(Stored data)

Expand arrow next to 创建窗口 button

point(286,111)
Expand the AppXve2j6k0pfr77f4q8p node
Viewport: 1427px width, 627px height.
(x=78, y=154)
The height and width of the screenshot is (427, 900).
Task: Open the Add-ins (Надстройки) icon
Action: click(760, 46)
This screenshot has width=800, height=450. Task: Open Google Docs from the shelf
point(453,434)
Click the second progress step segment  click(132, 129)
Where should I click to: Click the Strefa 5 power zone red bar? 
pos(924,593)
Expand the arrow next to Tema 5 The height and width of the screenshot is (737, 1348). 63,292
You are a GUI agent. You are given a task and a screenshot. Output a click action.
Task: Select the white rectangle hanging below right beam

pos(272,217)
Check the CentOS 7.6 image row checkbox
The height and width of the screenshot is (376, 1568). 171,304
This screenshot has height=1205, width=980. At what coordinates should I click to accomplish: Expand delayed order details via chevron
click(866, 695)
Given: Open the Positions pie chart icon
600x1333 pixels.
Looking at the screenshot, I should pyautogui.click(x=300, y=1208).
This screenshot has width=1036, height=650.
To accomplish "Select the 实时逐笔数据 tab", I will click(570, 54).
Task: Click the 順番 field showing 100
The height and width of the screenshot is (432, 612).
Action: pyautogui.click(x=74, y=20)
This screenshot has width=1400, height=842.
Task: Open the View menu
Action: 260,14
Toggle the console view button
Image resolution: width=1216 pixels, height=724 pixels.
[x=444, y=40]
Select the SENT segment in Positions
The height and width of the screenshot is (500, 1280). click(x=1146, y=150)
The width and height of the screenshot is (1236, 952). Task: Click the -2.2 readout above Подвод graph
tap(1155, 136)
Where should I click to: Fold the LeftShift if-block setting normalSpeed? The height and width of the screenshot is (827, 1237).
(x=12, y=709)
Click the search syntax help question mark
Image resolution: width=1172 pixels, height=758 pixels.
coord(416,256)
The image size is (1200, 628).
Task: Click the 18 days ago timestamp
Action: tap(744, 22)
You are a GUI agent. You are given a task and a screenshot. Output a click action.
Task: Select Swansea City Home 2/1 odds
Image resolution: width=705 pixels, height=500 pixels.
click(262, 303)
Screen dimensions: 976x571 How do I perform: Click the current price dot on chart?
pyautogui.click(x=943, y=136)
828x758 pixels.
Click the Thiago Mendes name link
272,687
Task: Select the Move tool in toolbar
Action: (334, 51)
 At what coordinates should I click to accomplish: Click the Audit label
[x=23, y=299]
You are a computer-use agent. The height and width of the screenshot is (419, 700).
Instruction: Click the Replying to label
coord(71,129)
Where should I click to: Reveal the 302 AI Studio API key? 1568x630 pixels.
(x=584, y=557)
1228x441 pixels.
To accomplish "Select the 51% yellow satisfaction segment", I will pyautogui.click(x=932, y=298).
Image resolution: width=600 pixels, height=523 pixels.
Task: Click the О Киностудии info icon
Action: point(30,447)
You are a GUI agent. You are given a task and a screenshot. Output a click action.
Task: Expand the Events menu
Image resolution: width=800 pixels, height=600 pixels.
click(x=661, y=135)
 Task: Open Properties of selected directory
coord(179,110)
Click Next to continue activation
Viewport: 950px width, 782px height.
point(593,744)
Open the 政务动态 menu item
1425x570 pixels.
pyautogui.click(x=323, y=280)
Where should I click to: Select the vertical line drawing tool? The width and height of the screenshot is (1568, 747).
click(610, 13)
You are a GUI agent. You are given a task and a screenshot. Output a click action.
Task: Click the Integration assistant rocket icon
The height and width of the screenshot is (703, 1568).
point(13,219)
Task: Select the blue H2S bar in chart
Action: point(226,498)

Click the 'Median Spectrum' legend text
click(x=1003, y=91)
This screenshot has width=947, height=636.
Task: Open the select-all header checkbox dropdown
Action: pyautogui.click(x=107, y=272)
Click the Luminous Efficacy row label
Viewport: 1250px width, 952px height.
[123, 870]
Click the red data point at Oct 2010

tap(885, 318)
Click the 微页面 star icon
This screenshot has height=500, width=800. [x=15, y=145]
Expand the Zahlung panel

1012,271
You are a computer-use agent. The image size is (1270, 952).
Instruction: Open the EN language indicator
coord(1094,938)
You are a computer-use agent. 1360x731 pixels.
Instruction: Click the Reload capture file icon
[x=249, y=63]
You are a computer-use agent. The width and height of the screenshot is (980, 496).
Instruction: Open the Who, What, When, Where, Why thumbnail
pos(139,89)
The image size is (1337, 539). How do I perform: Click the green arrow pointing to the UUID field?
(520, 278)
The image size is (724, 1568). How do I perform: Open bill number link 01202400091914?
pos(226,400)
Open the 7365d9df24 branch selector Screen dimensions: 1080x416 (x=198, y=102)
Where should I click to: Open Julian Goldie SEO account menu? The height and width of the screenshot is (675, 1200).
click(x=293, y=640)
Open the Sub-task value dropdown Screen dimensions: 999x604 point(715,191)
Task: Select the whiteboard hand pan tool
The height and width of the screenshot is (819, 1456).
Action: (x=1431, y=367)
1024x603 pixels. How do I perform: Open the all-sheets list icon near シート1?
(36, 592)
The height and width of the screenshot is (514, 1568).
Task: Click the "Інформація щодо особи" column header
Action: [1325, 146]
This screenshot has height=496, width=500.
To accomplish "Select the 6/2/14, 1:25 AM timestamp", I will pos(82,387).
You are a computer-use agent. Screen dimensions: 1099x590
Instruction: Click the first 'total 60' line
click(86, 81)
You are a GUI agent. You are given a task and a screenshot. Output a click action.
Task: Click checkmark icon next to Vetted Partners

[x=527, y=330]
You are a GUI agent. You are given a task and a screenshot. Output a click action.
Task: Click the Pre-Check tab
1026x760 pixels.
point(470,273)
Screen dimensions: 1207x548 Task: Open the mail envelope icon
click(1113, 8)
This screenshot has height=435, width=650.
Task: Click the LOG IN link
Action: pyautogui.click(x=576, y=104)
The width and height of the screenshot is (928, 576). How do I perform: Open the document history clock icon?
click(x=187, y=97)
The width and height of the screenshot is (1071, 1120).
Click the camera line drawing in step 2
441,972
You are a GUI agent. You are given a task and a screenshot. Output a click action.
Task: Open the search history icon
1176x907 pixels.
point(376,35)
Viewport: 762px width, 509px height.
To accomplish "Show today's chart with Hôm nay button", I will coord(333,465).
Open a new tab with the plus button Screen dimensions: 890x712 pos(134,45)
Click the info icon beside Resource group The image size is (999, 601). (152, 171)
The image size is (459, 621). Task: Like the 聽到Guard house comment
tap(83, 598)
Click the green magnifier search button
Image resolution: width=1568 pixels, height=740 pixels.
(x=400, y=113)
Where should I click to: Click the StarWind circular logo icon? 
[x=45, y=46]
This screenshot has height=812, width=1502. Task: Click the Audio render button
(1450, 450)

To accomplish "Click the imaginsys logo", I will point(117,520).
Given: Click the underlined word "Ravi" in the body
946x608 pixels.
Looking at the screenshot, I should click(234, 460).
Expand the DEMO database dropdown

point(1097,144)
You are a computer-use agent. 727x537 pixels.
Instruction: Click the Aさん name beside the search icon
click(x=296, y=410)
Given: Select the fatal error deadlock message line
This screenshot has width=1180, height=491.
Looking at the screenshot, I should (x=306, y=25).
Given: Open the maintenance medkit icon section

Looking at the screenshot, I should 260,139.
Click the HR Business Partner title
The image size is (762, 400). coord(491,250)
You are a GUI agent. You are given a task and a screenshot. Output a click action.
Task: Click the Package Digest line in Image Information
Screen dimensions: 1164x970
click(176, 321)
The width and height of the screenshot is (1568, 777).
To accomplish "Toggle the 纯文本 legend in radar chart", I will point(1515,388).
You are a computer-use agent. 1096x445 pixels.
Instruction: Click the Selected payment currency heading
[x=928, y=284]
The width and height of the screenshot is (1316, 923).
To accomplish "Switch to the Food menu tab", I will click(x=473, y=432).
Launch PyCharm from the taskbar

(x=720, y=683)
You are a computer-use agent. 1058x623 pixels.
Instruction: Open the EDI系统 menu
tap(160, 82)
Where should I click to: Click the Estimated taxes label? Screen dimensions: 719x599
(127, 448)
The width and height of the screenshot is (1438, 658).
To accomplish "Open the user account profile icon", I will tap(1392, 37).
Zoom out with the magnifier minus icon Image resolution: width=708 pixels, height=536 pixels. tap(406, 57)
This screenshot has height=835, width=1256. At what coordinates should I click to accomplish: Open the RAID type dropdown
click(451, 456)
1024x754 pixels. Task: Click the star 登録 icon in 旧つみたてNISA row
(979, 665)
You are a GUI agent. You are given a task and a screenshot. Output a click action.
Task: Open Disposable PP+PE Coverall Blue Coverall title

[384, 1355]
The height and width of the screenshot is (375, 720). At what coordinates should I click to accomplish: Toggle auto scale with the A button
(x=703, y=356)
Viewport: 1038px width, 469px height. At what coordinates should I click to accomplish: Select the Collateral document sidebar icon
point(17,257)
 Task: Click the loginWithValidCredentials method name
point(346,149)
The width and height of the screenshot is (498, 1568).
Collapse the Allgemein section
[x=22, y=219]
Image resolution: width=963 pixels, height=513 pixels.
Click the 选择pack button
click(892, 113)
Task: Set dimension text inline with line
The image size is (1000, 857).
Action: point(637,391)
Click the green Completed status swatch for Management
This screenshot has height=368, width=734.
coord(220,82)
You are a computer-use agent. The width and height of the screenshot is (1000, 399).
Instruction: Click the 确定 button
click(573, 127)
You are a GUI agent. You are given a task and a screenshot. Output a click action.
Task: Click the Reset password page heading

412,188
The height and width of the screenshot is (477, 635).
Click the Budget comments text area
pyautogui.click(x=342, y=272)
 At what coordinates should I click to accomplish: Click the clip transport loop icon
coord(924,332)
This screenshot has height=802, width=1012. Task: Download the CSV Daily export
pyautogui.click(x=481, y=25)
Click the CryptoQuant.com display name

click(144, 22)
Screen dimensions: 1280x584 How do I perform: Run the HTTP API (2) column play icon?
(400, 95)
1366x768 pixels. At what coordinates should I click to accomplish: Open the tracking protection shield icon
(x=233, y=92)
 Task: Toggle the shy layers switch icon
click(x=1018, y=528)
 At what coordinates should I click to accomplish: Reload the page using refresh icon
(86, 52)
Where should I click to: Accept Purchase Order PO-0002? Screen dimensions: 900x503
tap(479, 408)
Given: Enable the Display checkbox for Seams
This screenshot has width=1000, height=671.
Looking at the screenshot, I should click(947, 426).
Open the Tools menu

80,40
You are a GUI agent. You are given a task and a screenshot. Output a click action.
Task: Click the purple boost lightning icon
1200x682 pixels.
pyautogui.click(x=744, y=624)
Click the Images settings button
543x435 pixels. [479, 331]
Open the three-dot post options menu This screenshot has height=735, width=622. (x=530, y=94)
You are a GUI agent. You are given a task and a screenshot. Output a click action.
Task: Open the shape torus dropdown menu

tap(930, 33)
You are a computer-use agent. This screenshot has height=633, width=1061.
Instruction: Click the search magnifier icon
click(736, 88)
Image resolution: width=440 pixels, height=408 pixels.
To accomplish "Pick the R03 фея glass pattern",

Your objective → After locating the line holding "Click the info" above, output exactly that line and every line after it through the line holding "Click the green magnifier search button". Include nothing else.

Your solution →
Click the info icon beside Resource group The image size is (999, 601). (152, 171)
The image size is (459, 621). Task: Like the 聽到Guard house comment
tap(83, 598)
Click the green magnifier search button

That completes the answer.